With these components in place, generating a report becomes straightforward:

# Example 1: Simple count
ReportGenerator.new(query: "count of inactive users").call

# Example 2: List query
ReportGenerator.new(query: "list of active users").call

# Example 3: Query involving joins and grouping
ReportGenerator.new(query: "number of users per department").call

For the query “count of inactive users”, the system, after identifying the users table, would ideally generate:

SELECT COUNT(*) FROM users WHERE status = 'inactive';

For the query “number of users per department”, the system, identifying users and departments, would generate something similar to:

SELECT d.name, COUNT(u.id)
FROM users u
JOIN departments d ON u.department_id = d.id
GROUP BY d.name;

Key Considerations

• Prompt Engineering: The quality of the LLM’s output heavily depends on the clarity and specificity of the prompts. Crafting effective system messages (like the instructions given to the LLM) often requires iteration and experimentation. You’ll need to refine prompts based on your specific database schema and the types of queries users make.
• Security: Directly executing LLM-generated SQL in a production environment carries significant security risks (e.g., SQL injection, unintended data modification/deletion). Implement robust safeguards:
  • Validation: Parse and validate the generated SQL against allowed patterns or structures.
  • Permissions: Execute queries using database roles with the minimum necessary permissions (e.g., read-only access).
  • Sandboxing: Consider execution environments that limit the query’s potential impact.
  • Denylisting: Prevent the generation of potentially harmful SQL commands (DROP, DELETE, UPDATE without strict controls).
• Accuracy and Hallucinations: LLMs can sometimes “hallucinate” or generate incorrect SQL. Include mechanisms for error handling and potentially allow users to flag incorrect results for review and prompt tuning.
• Cost and Latency: API calls to LLMs incur costs and add latency. Optimize by caching results for common queries or using more efficient models where possible.

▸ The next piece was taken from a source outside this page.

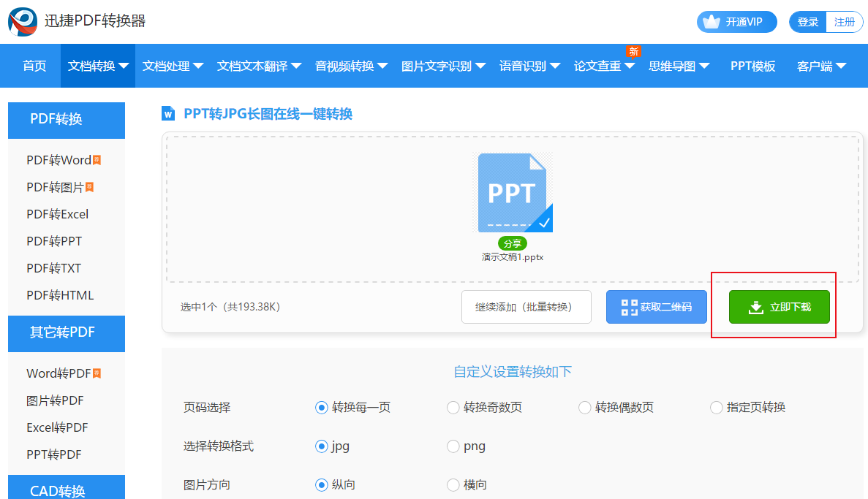Click the 迅捷PDF转换器 logo icon
This screenshot has width=868, height=499.
[x=23, y=21]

The Advantages of Natural Language Reporting

Implementing such a system offers significant benefits:

1. Accessibility: Empowers non-technical users to perform data analysis independently.
2. Efficiency: Reduces the time and effort required to generate custom reports.
3. Consistency: Ensures reports are generated using standardized logic defined via prompts.
4. Scalability: Adapts to new reporting needs or schema changes, often by simply updating the context provided to the LLM, potentially reducing development bottlenecks.

Conclusion

Leveraging Large Language Models to translate natural language into SQL queries provides a powerful pathway to democratize data access within an organization. By carefully designing the system components, crafting effective prompts, and implementing essential security measures, businesses can create intuitive reporting tools that unlock valuable insights for a broader range of users, streamlining decision-making and enhancing operational efficiency.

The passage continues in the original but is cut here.